Service-oriented email

Kragen Javier Sitaker, 2017-06-20 (updated 2017-06-21) (15 minutes)

What would a REST or REST-plus-invalidations system for my mail look like?

You could plausibly argue that this is the wrong question to ask, because really the right architectural style is something else — something more like Kafka, which gives you a way to safely resend operations that may have side effects, and to incrementally replicate large databases. But let’s leave that aside for the moment.

At the bottom of the stack, we have three kinds of resources: a mbox file (which we probably need invalidation notifications, quick ETags, and byte-range fetches for), some kind of metadata store for tags and marks, and an index listing all the mboxes. Everything else is built on top of that.
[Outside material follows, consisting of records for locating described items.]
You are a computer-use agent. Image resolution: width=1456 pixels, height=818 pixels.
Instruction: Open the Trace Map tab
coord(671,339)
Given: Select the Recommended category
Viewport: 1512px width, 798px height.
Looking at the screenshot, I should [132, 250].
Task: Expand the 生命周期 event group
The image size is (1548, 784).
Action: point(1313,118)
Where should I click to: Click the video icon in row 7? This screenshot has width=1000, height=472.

The mbox-file resource can be provided by a service that keeps open an ssh connection and sends commands over it, or several ssh connections, or with rsync, or local file access, or whatever. Probably the most sensible way to do it would be to tunnel REST requests over an ssh connection to a remote REST service accessing a local file.
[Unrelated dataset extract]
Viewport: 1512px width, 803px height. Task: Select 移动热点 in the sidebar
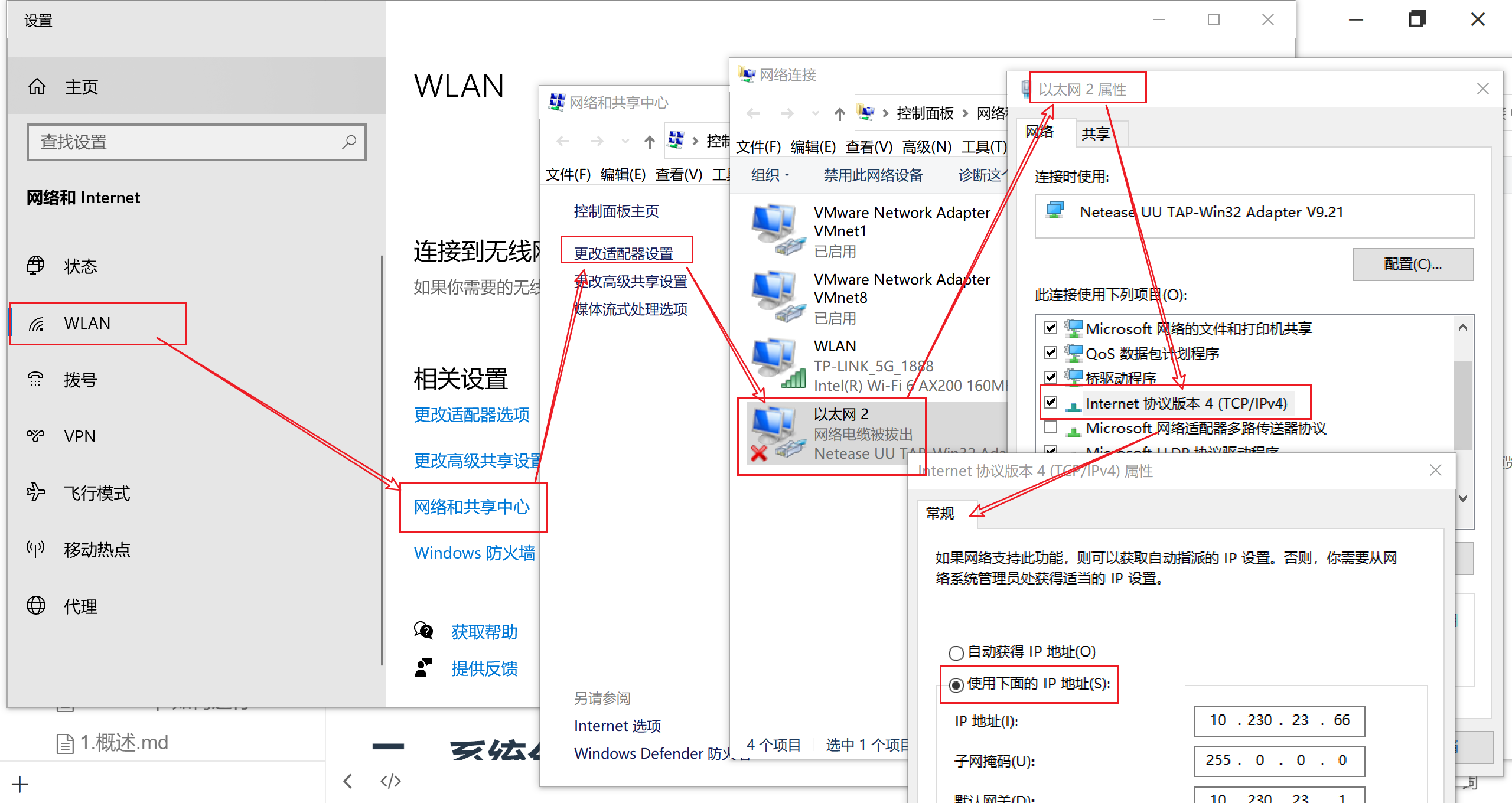click(x=97, y=550)
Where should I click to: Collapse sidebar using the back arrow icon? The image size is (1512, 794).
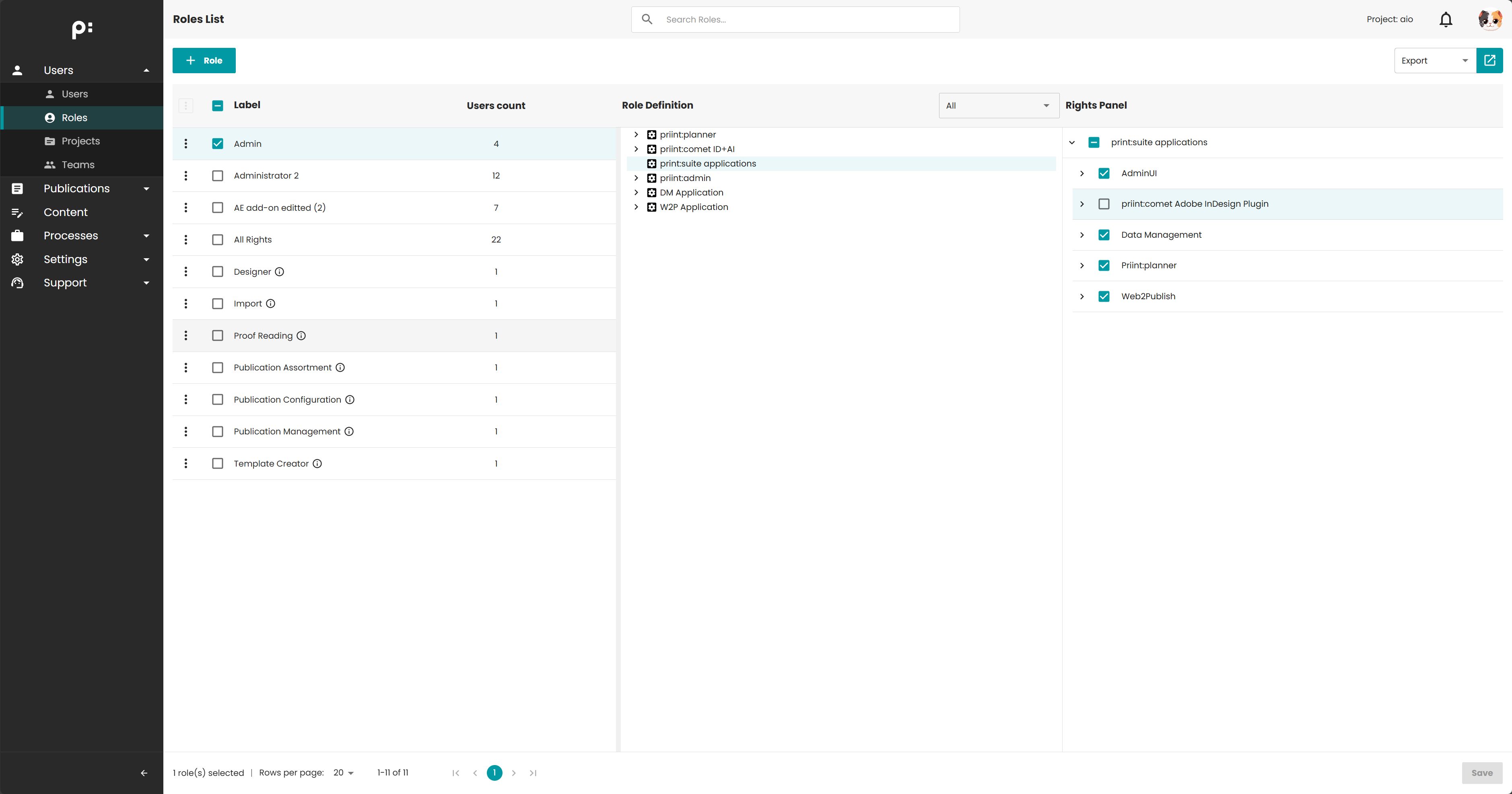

The metadata store is probably local and probably can be a simple key/value store.

A layer up, we convert blocks of the mboxes into resources of their own. The interface here is something like

GET /size?url=foo/bar/baz
GET /block?url=foo/bar/baz
          &start=180052992
          &bytes=1048576

/size and /block are cacheable stateless microservices that merely transform ordinary GET requests into GET-with-byte-range and HEAD requests.
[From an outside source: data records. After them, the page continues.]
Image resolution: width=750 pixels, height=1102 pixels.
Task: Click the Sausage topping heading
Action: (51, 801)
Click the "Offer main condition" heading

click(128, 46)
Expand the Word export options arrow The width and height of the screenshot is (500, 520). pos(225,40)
Ideally the mbox blocks would be large enough to be large compared to the bandwidth-delay product, but small enough to amount to a tolerable delay when they are fetched. This is infeasible when my latency is 200+ ms, so I probably have to hide the latency as much as possible with parallelism and prefetching. Specifically, my ping time to canonical.org is currently 175–177 ms, my bandwidth at the office is about 1.5 megabytes per second, and a tolerable delay is 100 ms, which means that we want to ensure that 95%+ of our requests can be served from a local cache, which implies very aggressive cache prefetching. Or sucking it up, I guess.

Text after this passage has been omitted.